Шрифт:
Интервал:
Закладка:
«Повесть о Гэндзи» — этот «главный роман» японской литературы — занимает одно из центральных мест в истории не только литературы, но и всей японской культуры. Как в оптическом фокусе, в нём сконцентрированы все аспекты мировоззрения людей той далёкой эпохи, в том числе и эстетические представлении японцев, и можно понять, что Танидзаки, для которого проблемы эстетики играли первостепенную роль, захотел, если можно так выразиться, припасть к первоисточнику национальных эстетических представлений. Но писателем руководили не только личные интересы. Написанная в отдалённые времена, на старом японском языке, «Повесть о Гэндзи» давно уже стала недоступна широким читательским кругам. Вернуть японцам роман, по праву считающийся гордостью японской национальной литературы, чтобы сделать его достоянием не только специалистов-филологов, но и широких читательских кругов, — такую благородную задачу взял на себя писатель, на выполнение её ушли годы нелёгкого, усердного труда. Ради «Повести о Гэндзи» Танидзаки пожертвовал даже собственным творчеством, за время работы над переводом он почти не выступает в печати, публикуя лишь отдельные небольшие заметки или участвуя в собеседованиях на литературные темы. Исключением явилась лишь небольшая новелла «Кошка, Сёдзо и две женщины» (1937). В несколько необычной для Танидзаки юмористической тональности здесь изображена хитроумная борьба двух энергичных, предприимчивых женщин за право быть хозяйкой лавки, а заодно и женой её номинального владельца Сёдзо — так зовут этого незадачливого взрослого недоросля, вокруг которого разыгрываются полукомические полудраматические события. В этих семейных интригах, где важную роль играет любимица Сёдзо — кошка Лили, активно участвует и третья женщина, мать Сёдзо, фактическая владелица лавки, по своему усмотрению организующая и развод, и новый брак сына. В конце концов безвольному, робкому Сёдзо — типичному персонажу в творчестве Танидзаки, где мужчине чаще всего отводится пассивная роль, — не остаётся ничего другого, как по-настоящему привязаться… к кошке, единственному существу, которое не может им помыкать. В новелле живо воспроизведены достоверные картины быта и нравов мелкого торгового люда, хорошо знакомые Танидзаки по его детским и юношеским воспоминаниям; такие мелкие собственники, хозяева небольших лавок и магазинчиков, даже в наши дни всё ещё составляют значительную прослойку населения японских городов.

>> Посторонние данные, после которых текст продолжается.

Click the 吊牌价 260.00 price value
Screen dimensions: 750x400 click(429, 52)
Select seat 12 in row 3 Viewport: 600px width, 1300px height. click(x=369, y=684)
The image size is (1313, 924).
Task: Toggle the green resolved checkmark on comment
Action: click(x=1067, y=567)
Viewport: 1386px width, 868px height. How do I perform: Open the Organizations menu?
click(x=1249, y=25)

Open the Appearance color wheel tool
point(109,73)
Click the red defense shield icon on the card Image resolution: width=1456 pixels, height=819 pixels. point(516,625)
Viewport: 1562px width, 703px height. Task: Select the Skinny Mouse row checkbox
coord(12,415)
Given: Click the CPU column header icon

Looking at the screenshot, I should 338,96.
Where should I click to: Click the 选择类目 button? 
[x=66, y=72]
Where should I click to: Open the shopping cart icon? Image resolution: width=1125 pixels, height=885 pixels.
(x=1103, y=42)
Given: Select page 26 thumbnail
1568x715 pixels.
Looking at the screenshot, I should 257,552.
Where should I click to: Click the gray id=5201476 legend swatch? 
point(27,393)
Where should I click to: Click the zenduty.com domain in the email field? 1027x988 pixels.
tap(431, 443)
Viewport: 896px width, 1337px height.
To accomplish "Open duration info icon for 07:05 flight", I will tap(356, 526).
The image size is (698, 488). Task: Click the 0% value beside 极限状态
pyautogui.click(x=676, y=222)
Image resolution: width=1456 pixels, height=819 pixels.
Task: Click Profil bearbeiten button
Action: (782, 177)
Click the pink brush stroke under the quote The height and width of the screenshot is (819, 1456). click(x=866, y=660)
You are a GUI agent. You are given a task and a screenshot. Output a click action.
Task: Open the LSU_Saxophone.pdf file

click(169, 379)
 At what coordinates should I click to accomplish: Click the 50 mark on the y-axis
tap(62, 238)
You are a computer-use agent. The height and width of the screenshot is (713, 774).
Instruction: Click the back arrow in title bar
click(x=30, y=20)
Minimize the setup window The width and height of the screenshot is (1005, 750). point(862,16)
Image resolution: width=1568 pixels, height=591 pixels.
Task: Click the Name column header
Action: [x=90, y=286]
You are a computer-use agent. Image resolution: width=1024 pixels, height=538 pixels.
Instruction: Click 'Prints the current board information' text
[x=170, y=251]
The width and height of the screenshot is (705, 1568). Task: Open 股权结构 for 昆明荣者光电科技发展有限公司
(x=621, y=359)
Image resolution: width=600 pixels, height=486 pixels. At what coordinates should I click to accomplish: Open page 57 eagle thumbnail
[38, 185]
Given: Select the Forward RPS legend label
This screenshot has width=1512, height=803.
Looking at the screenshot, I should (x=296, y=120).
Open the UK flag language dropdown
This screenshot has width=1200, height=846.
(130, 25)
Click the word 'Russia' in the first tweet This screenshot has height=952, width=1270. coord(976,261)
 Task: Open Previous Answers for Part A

Между тем работа над переводом «Повести о Гэндзи» продолжалась без перерыва. С 1937 по 1939 год журнал «Тюо-корон» регулярно публиковал очередные главы классического романа. Надо ли говорить, что Танидзаки, с первых шагов в литературе выделявшийся стилистическим мастерством, блестяще справился и с этой необычайно трудной задачей. Однако, когда в 1939 году работа была закончена — на неё ушли полных четыре года, — оказалось, что перевод Танидзаки не может быть напечатан отдельным изданием. Цензура запретила публиковать древний классический роман госпожи Мурасаки из-за того, что одна из сюжетных линий романа повествует о любви главного героя Гэндзи к своей юной мачехе, супруге императора, — с точки зрения цензуры, этот эпизод был бы равнозначен оскорблению императорского дома. Запрет публиковать древний шедевр японской литературы, перевод которого на современный японский язык потребовал столь долгого и, без преувеличения, вдохновенного труда, явился тяжёлым ударом для Танидзаки.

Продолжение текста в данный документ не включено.